Predicting Poetic Movements
Analyzing and categorizing poetry to prepare for content-based recommendation
Within written media, poetry is often regarded as enigmatic, frivolous, or too niche. As a result, poems (even by established poets) are often overlooked by larger publishers and literature-focused websites alike. (The anti-capitalist nature of poetry may play a role here as well). There are services for rating and recommending entire books (including poetry collections, to be fair) like GoodReads, Amazon, or Bookish, but to my knowledge, there aren’t any sites or services that recommend poems on an individual level.
With this in mind, I wondered how poem recommendation may even work. One often finds a genre or two that they like and searches that out, but there must be elements of poetry that transcend genre. If there are, machine learning seems like a perfect tool to use to find them. In this article, I’ll explore some features of poetry that make it unique as a style of writing and investigate differences between four umbrella genres I’ll be referring to as “movements”. After building a model, I can create a recommendation system that recommends poetry based on a word, multiple words, or another poem.
The data
With a history that dates back to 1912, the Poetry Foundation is one of the largest purveyors of poetry in the world and a crucial resource for poets and readers alike. I scraped 4,307 poems from their website, each of which was labeled with a genre. There were a total of 13 genres, which I broke down into four movements:
- Pre-1900 (Victorian and Romantic)
- Modern (a standalone category)
- Metropolitan (New York School [1st and 2nd Generation], Confessional, Beat, Harlem Renaissance, Black Arts Movement)
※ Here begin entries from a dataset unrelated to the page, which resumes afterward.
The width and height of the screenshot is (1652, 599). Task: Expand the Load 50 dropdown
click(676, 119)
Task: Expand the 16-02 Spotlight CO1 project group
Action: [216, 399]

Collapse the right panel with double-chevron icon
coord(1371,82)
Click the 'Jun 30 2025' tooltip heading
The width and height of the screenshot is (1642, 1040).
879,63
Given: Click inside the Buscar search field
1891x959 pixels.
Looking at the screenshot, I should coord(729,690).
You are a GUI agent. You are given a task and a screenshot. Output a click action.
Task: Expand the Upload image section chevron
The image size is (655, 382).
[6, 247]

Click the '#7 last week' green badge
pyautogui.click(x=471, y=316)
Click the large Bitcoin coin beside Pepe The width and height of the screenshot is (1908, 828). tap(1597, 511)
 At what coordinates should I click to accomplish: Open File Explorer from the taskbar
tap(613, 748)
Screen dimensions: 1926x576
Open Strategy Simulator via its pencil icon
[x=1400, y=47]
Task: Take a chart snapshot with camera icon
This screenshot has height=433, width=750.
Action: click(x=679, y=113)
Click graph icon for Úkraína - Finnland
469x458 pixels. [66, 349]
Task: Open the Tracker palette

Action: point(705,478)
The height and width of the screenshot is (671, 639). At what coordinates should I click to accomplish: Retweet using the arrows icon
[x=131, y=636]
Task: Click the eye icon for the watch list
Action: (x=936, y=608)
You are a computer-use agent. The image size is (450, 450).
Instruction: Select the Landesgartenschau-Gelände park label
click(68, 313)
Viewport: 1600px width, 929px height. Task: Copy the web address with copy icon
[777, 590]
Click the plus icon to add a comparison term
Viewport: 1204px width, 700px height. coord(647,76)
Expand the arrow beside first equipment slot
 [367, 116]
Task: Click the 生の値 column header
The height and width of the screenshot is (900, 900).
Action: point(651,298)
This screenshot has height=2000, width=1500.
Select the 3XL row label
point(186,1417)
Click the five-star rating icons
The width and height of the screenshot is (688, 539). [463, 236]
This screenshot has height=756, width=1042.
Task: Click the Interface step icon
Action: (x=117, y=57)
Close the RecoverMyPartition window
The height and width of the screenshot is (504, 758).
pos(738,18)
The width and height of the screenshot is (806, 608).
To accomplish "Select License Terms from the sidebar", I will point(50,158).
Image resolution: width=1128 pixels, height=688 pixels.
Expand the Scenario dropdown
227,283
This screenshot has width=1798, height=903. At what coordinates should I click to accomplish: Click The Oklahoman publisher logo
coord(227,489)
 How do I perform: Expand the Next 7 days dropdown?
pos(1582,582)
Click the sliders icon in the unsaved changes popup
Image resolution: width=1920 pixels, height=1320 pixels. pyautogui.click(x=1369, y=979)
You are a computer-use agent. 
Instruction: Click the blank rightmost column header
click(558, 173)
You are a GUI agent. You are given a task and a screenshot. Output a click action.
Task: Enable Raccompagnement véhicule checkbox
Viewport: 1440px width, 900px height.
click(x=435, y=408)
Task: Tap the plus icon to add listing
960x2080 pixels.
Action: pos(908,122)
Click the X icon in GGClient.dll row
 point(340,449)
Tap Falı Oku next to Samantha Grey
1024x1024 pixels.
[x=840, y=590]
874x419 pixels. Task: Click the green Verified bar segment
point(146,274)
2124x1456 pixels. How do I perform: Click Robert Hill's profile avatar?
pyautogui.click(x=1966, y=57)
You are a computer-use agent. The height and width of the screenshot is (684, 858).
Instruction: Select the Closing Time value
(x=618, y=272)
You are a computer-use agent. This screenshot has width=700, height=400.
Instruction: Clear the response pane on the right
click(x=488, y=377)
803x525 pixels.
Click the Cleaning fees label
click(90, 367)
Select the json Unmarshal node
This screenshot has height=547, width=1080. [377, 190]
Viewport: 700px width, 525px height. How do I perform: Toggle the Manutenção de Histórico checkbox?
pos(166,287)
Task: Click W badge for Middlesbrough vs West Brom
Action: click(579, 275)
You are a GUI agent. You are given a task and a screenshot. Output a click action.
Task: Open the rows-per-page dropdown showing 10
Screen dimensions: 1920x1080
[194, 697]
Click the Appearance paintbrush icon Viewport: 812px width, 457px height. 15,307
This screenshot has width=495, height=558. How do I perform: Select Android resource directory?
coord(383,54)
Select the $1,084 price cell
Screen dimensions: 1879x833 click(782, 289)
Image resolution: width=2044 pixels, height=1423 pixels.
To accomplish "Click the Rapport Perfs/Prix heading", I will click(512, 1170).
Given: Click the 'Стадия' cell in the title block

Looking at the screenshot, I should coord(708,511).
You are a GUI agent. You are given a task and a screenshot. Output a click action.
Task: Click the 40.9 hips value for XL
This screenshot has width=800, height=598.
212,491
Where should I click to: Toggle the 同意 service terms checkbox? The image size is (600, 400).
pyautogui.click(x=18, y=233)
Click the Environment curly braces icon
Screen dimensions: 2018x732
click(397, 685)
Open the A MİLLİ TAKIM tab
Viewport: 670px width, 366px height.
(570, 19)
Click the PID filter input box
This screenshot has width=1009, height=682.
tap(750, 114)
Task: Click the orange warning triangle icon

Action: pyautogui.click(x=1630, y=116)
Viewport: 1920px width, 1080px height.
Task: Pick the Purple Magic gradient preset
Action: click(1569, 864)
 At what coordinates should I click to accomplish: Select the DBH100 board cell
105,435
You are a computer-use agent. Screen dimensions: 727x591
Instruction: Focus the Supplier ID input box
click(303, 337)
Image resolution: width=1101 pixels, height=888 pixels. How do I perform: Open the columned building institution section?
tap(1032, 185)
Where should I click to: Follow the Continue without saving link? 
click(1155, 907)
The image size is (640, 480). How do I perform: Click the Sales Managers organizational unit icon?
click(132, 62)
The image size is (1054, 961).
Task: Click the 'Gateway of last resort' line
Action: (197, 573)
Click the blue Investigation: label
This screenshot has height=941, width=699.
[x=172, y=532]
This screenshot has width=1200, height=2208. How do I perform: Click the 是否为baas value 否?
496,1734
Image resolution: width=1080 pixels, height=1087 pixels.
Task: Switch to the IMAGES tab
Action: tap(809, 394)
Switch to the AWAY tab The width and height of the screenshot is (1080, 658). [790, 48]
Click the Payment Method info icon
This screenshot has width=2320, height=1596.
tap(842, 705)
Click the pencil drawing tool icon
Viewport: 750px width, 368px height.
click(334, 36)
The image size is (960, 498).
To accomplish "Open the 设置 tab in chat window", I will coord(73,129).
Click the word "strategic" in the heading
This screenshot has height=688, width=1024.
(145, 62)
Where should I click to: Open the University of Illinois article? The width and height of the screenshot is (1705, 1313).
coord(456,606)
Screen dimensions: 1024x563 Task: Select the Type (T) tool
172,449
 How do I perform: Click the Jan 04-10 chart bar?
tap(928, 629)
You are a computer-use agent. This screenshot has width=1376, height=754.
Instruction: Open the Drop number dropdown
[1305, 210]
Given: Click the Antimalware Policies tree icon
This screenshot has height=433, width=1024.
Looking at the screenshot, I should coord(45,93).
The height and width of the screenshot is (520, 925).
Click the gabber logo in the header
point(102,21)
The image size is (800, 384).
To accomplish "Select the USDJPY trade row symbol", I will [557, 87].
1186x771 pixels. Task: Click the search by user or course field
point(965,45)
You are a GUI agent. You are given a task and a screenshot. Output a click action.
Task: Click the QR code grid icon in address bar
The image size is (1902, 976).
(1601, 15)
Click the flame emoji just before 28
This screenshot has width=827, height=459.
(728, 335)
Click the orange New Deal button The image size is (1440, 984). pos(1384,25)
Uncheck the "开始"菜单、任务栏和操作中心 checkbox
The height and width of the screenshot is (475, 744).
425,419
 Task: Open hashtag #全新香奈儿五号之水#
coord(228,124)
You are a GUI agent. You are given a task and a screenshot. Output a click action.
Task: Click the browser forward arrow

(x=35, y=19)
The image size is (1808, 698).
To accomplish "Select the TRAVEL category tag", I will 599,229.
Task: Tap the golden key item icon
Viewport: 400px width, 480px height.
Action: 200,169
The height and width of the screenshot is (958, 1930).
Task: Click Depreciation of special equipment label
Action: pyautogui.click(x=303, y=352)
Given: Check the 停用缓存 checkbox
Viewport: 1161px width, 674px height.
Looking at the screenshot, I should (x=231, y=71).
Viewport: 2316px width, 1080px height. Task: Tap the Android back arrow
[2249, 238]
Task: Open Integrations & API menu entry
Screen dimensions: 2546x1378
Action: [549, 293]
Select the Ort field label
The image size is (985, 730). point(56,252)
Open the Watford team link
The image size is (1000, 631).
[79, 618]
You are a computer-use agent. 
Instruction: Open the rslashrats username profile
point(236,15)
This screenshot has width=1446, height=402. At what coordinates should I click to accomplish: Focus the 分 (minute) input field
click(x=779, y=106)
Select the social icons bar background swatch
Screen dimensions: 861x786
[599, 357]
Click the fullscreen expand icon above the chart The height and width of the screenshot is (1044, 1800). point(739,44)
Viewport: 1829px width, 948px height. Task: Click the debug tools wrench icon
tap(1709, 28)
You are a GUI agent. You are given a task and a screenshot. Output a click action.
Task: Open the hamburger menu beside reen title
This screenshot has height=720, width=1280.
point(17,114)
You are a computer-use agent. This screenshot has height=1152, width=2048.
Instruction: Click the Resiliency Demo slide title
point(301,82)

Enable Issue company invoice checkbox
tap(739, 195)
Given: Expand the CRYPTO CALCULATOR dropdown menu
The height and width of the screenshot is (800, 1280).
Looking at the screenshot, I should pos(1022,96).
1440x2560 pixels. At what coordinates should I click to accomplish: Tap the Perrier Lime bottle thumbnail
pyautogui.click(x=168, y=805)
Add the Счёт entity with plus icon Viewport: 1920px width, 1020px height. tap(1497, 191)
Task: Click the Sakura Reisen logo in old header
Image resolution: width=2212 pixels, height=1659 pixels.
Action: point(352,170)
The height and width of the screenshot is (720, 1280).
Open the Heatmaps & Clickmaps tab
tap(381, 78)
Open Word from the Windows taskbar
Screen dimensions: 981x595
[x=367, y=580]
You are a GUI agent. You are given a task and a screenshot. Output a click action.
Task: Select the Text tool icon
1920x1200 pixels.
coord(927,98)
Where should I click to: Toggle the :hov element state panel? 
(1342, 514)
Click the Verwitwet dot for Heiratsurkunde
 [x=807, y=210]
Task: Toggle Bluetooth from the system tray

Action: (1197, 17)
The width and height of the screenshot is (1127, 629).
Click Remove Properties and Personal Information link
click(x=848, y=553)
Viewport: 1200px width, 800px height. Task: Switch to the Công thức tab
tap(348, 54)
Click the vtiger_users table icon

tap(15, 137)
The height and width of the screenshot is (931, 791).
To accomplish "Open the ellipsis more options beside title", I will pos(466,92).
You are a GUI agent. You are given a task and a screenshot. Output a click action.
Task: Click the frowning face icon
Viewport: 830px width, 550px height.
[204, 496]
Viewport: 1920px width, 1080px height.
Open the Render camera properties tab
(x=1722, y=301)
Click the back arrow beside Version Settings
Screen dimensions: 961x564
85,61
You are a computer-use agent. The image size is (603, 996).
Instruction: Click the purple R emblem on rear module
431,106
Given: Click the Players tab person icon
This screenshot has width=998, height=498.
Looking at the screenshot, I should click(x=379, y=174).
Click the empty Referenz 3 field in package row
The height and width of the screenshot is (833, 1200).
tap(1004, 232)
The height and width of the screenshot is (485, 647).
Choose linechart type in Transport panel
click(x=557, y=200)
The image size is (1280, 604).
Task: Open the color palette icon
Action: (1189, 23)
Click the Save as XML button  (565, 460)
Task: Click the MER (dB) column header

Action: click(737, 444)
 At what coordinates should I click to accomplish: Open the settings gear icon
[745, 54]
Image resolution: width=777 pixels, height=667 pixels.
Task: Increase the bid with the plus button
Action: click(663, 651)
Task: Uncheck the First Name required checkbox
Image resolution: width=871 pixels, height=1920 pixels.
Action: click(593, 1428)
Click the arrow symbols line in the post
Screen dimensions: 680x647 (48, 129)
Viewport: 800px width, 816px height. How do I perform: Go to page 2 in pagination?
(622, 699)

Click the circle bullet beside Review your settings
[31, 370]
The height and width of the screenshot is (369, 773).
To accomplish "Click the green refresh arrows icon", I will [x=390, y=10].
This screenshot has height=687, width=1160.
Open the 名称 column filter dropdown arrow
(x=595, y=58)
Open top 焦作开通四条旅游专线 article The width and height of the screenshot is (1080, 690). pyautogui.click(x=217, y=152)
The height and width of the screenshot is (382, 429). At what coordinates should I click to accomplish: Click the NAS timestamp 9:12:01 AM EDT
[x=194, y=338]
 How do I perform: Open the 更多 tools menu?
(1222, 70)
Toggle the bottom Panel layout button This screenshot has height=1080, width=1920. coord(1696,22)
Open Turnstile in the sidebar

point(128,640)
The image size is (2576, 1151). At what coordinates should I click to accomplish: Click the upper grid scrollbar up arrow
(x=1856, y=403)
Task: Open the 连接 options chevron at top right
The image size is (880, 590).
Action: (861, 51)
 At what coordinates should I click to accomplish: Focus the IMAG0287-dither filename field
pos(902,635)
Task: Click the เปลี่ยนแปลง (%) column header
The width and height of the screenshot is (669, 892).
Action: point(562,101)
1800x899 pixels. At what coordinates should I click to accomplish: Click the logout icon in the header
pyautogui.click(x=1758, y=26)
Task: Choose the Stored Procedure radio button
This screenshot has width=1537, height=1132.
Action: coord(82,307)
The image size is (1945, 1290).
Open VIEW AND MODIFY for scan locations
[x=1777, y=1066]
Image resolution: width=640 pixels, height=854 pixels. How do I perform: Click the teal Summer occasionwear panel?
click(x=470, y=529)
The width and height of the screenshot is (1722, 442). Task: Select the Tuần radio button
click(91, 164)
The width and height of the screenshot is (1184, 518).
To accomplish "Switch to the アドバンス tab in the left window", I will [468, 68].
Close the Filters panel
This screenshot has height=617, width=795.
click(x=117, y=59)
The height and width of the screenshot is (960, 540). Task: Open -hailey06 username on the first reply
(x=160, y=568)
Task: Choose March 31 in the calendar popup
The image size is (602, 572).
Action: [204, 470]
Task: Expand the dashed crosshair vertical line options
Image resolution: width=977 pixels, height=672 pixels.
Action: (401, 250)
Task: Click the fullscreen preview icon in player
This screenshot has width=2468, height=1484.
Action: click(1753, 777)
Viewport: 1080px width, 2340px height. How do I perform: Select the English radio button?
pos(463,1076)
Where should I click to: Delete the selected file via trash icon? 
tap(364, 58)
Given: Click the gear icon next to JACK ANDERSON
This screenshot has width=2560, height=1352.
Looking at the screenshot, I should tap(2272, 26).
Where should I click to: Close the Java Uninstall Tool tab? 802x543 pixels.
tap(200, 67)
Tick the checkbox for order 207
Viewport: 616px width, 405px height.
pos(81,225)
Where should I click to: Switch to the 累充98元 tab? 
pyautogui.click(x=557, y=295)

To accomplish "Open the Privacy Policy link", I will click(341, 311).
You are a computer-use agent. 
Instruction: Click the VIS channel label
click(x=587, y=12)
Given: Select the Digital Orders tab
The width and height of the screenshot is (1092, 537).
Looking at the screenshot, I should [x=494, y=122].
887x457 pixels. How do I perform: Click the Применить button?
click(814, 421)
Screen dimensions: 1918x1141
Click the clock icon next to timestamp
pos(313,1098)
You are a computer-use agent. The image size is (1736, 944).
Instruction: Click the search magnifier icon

- Avant-Garde (Imagist, Black Mountain, Language Poetry, Objectivist)
By using four roughly balanced categories instead of the original thirteen, I was able to more easily analyze and classify each class of poem. Modern poetry (both the genre and the movement) made up about 29% of the data. Avant-Garde, the movement with the least poems, made up about 22% of the data.
A note on the scraping process
The scraping process presented challenges in that poems came in two forms: HTML-text and scanned images. I was able to use BeautifulSoup to easily capture the text-based ones, but had to rely on PyTesseract for poems from scanned images. While I’m confident that a large majority have been scraped properly, there are undoubtedly some poems that are truncated, contain typos, or have extra lines, merely as a result of the inaccuracies of the image-to-text library. Still, in the name of having more data, using the scanned image poetry was a necessity.
Outline
After a lengthy scraping (and re-scraping) process, I cleaned the data by removing section headers (roman numerals and things like Part 1, Part 2, etc.), empty lines, and any extra lines contain the poet’s name and year of publication. This allowed me to more accurately engineer several features, including the number of lines in the poem, average number of words per line, average number of syllables per word, and lexical richness. I also looked at the polarity and subjectivity of poems.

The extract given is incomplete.